- _Goal_
Please reproduce every one of the following records word for word, keeping each line unchanged.

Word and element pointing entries
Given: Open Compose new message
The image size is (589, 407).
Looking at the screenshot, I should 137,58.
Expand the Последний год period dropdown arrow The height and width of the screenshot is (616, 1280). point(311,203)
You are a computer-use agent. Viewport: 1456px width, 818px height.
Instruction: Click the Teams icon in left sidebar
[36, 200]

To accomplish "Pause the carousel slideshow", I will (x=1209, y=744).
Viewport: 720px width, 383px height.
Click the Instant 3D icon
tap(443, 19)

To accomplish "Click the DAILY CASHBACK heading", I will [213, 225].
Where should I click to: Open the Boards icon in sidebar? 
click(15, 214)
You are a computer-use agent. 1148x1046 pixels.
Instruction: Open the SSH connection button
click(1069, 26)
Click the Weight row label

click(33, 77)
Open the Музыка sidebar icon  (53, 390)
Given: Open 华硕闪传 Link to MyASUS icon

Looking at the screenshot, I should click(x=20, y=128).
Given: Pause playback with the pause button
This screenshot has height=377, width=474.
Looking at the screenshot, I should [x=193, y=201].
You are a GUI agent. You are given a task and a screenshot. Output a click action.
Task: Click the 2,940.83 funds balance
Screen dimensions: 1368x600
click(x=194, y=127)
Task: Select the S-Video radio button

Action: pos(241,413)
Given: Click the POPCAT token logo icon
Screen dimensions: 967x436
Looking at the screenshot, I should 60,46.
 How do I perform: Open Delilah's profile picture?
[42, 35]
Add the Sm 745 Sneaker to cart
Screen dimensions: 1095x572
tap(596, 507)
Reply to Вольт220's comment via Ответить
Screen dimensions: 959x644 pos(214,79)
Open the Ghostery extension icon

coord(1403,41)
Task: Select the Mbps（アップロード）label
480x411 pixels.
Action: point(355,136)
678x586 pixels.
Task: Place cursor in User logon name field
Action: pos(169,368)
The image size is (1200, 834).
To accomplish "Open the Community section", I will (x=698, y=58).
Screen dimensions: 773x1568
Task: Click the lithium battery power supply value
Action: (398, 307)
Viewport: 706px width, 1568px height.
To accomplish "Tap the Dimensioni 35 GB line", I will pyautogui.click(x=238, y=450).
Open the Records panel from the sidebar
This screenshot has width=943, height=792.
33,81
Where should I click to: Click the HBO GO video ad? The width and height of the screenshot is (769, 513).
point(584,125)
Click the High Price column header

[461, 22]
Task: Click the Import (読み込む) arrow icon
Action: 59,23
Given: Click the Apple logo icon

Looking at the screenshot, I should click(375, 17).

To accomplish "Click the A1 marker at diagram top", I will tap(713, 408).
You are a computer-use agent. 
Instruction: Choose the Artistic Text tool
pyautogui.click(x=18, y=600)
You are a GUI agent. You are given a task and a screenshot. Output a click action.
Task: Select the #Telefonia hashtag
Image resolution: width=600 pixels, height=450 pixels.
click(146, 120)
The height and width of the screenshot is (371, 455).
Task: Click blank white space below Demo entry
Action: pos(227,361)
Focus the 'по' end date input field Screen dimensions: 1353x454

- _Answer to the task_
Given: Open Compose new message
The image size is (589, 407).
Looking at the screenshot, I should 137,58.
Expand the Последний год period dropdown arrow The height and width of the screenshot is (616, 1280). point(311,203)
You are a computer-use agent. Viewport: 1456px width, 818px height.
Instruction: Click the Teams icon in left sidebar
[36, 200]

To accomplish "Pause the carousel slideshow", I will (x=1209, y=744).
Viewport: 720px width, 383px height.
Click the Instant 3D icon
tap(443, 19)

To accomplish "Click the DAILY CASHBACK heading", I will [213, 225].
Where should I click to: Open the Boards icon in sidebar? 
click(15, 214)
You are a computer-use agent. 1148x1046 pixels.
Instruction: Open the SSH connection button
click(1069, 26)
Click the Weight row label

click(33, 77)
Open the Музыка sidebar icon  (53, 390)
Given: Open 华硕闪传 Link to MyASUS icon

Looking at the screenshot, I should click(x=20, y=128).
Given: Pause playback with the pause button
This screenshot has height=377, width=474.
Looking at the screenshot, I should [x=193, y=201].
You are a GUI agent. You are given a task and a screenshot. Output a click action.
Task: Click the 2,940.83 funds balance
Screen dimensions: 1368x600
click(x=194, y=127)
Task: Select the S-Video radio button

Action: pos(241,413)
Given: Click the POPCAT token logo icon
Screen dimensions: 967x436
Looking at the screenshot, I should 60,46.
 How do I perform: Open Delilah's profile picture?
[42, 35]
Add the Sm 745 Sneaker to cart
Screen dimensions: 1095x572
tap(596, 507)
Reply to Вольт220's comment via Ответить
Screen dimensions: 959x644 pos(214,79)
Open the Ghostery extension icon

coord(1403,41)
Task: Select the Mbps（アップロード）label
480x411 pixels.
Action: point(355,136)
678x586 pixels.
Task: Place cursor in User logon name field
Action: pos(169,368)
The image size is (1200, 834).
To accomplish "Open the Community section", I will (x=698, y=58).
Screen dimensions: 773x1568
Task: Click the lithium battery power supply value
Action: (398, 307)
Viewport: 706px width, 1568px height.
To accomplish "Tap the Dimensioni 35 GB line", I will pyautogui.click(x=238, y=450).
Open the Records panel from the sidebar
This screenshot has width=943, height=792.
33,81
Where should I click to: Click the HBO GO video ad? The width and height of the screenshot is (769, 513).
point(584,125)
Click the High Price column header

[461, 22]
Task: Click the Import (読み込む) arrow icon
Action: 59,23
Given: Click the Apple logo icon

Looking at the screenshot, I should click(375, 17).

To accomplish "Click the A1 marker at diagram top", I will tap(713, 408).
You are a computer-use agent. 
Instruction: Choose the Artistic Text tool
pyautogui.click(x=18, y=600)
You are a GUI agent. You are given a task and a screenshot. Output a click action.
Task: Select the #Telefonia hashtag
Image resolution: width=600 pixels, height=450 pixels.
click(146, 120)
The height and width of the screenshot is (371, 455).
Task: Click blank white space below Demo entry
Action: pos(227,361)
Focus the 'по' end date input field Screen dimensions: 1353x454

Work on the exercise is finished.